# Dataset Overview Analysis

This notebook provides a comprehensive overview of the image scraping dataset, including:
- High-level statistics and metrics
- Class and category distributions
- Success rate analysis
- Format distribution overview

## Setup and Data Loading

In [None]:
import sys
import os

# Add paths for imports
notebook_dir = os.path.dirname(os.path.abspath('__file__' if '__file__' in globals() else 'dataset_overview.ipynb'))
visualizations_dir = os.path.dirname(notebook_dir)
sys.path.append(os.path.join(visualizations_dir, 'visualizers'))
sys.path.append(os.path.join(visualizations_dir, 'utils'))

from dataset_stats import create_combined_overview
from data_loader import load_report_data
from plot_helpers import apply_global_style, display_config

apply_global_style()

# Load data - adjust path as needed
data = load_report_data('../../sample_report.json')
print("Data loaded successfully!")
print(f"Generated at: {data.get('generated_at', 'Unknown')}")

## Dataset Overview Dashboard

Key metrics at a glance:

In [None]:
charts = create_combined_overview(data)

overview_fig = charts['overview']
overview_fig.show(config=display_config())
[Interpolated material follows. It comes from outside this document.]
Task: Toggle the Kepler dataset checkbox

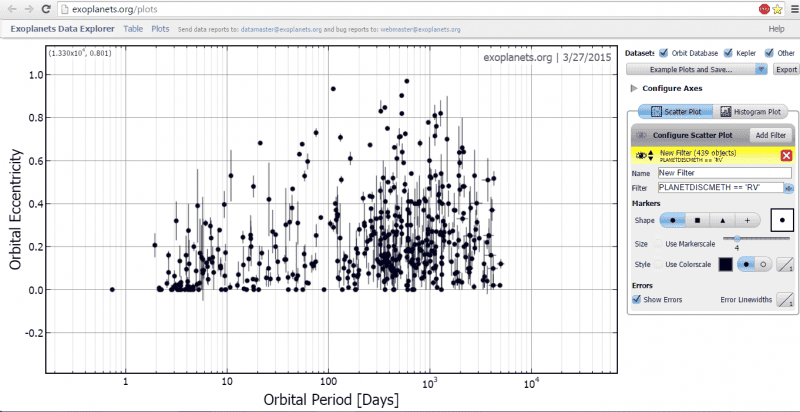Action: point(729,52)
## Class Distribution Analysis

Distribution of images across different classes:

In [None]:
class_fig = charts['class_distribution']
class_fig.show(config=display_config())

## Category Distribution

Breakdown by major categories (Grow, Glow, Go):

In [None]:
category_fig = charts['category_distribution']
category_fig.show(config=display_config())

## Download Success Rate

Overall success rate of the scraping operation:

In [None]:
success_fig = charts['success_rate']
success_fig.show(config=display_config())

## Summary Statistics

Let's extract some key insights from the data:

In [None]:
from data_loader import get_overview_metrics, extract_quality_stats

metrics = get_overview_metrics(data)
quality = extract_quality_stats(data)

print("=== DATASET SUMMARY ===")
print(f"Total Images: {metrics['total_images']:,}")
print(f"Total Classes: {metrics['total_classes']}")
print(f"Total Categories: {metrics['total_categories']}")
print(f"Success Rate: {metrics['success_rate']:.2f}%")
print(f"Average File Size: {metrics['avg_file_size_mb']:.2f} MB")
print("\n=== DOWNLOAD STATS ===")
print(f"URLs Found: {quality.get('total_urls_found', 0):,}")
print(f"Successfully Downloaded: {quality.get('total_downloaded', 0):,}")
print(f"Missing/Failed: {quality.get('urls_found_but_missing_metadata', 0):,}")

## Export Options

Save charts for reports or presentations:

In [None]:
# Uncomment to save charts
# from plot_helpers import save_plot
# 
# save_plot(overview_fig, 'dataset_overview_dashboard', 'html')
# save_plot(class_fig, 'class_distribution', 'png', width=1000, height=600)
# save_plot(category_fig, 'category_distribution', 'png', width=800, height=600)
# save_plot(success_fig, 'success_rate_gauge', 'png', width=600, height=400)
# 
# print("Charts saved to visualizations/output/")